States can have sub-groups among SC/ST
Part of: GS-Prelims and GS-II – Welfare schemes
- Recently, the Supreme Court held that States can sub-classify Scheduled Castes (SC) and Scheduled Tribes (ST) in the Central List.
Key takeaways from Justice Arun Mishra’s judgement:
- Reservation has created inequalities within the reserved castes itself.
- Benefits of reservation are being used by a few.
- Caste, occupation, and poverty are interwoven.
- The State cannot be deprived of the power to take care of the qualitative and quantitative differences between different classes.
- ST and SC in the Central List do not constitute a homogenous group.
Do you know?
- The judgment is significant as it will provide the push to extend the creamy layer concept to the SC and ST.

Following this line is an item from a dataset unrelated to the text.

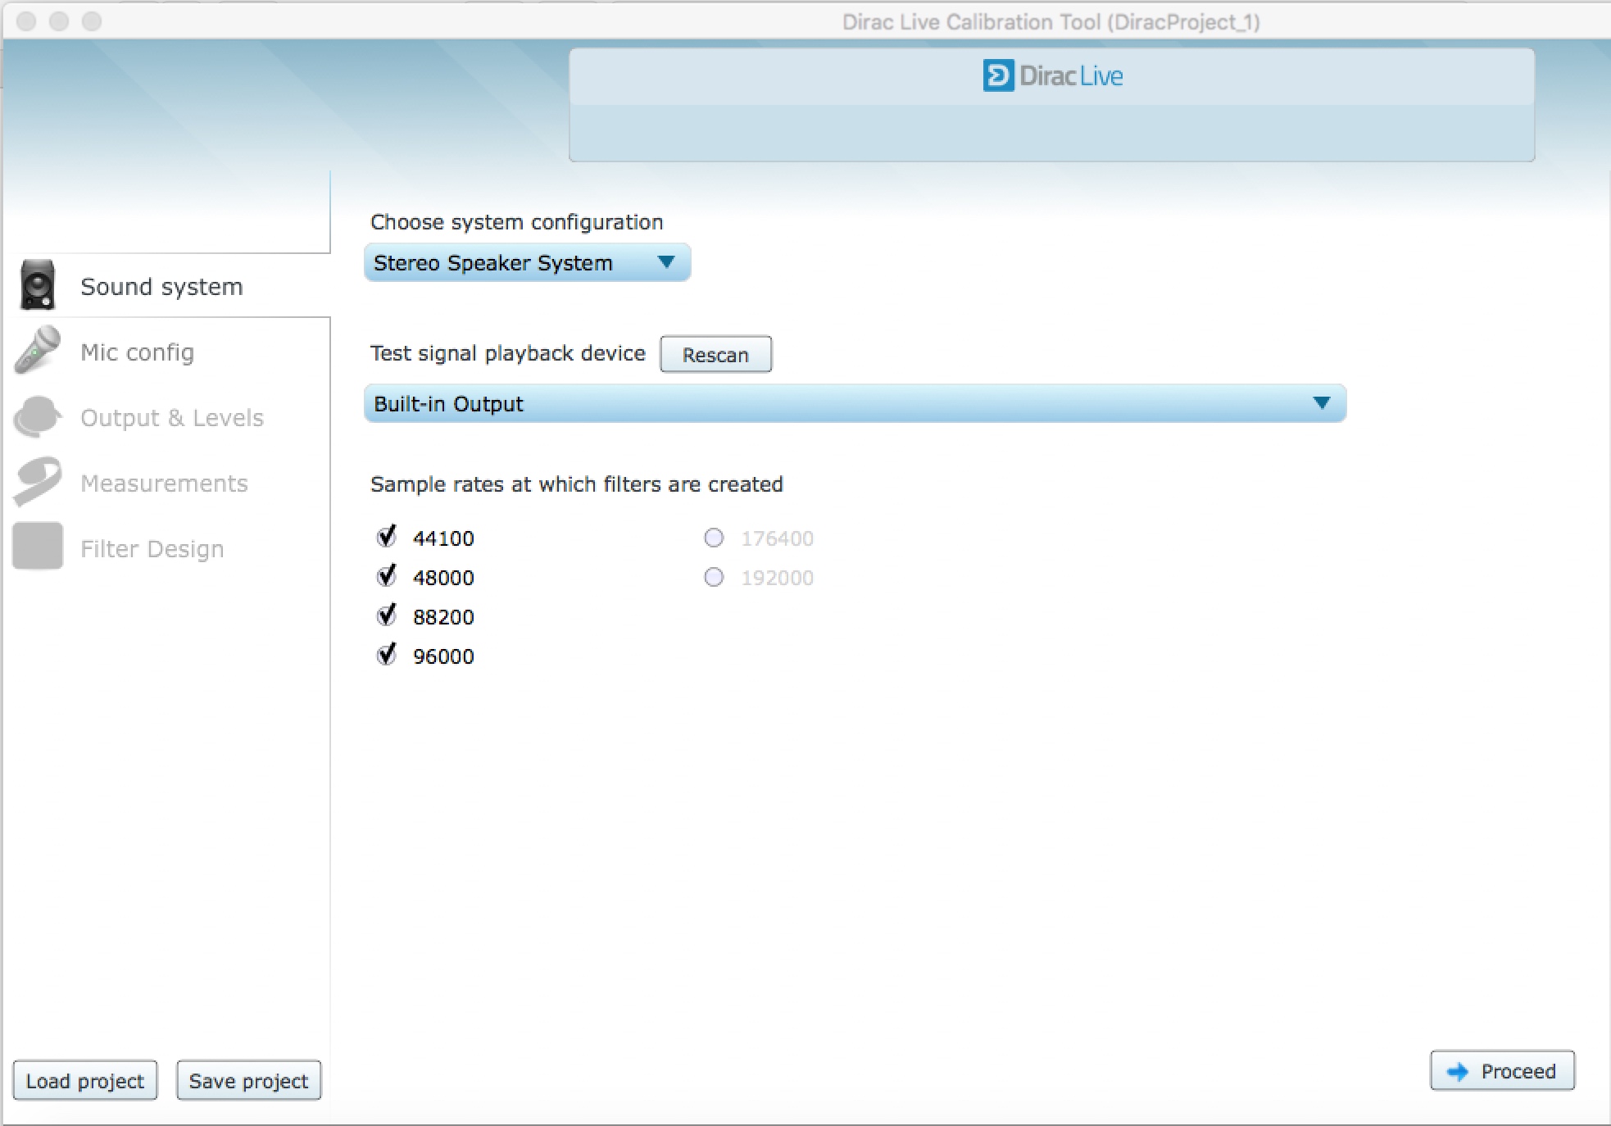Select the 192000 sample rate option
The height and width of the screenshot is (1126, 1611).
pyautogui.click(x=714, y=577)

- In 2004, the Chinnaiah judgment had held that allowing the States to unilaterally make a class within a class of members of the SC would lead to changes in the Presidential list.
- The issue has now been referred to a seven-judge Bench of the court.
Important value additions
- The Central List of SC and ST are notified by the President under Articles 341 and 342 of the Constitution.
- The consent of the Parliament is required to exclude or include castes in the List.
- Thus, States cannot unilaterally add or pull out castes from the List.
- The Supreme Court has reasoned that sub-classifications within the Presidential/Central List do not amount to changing it. No caste is excluded from the list.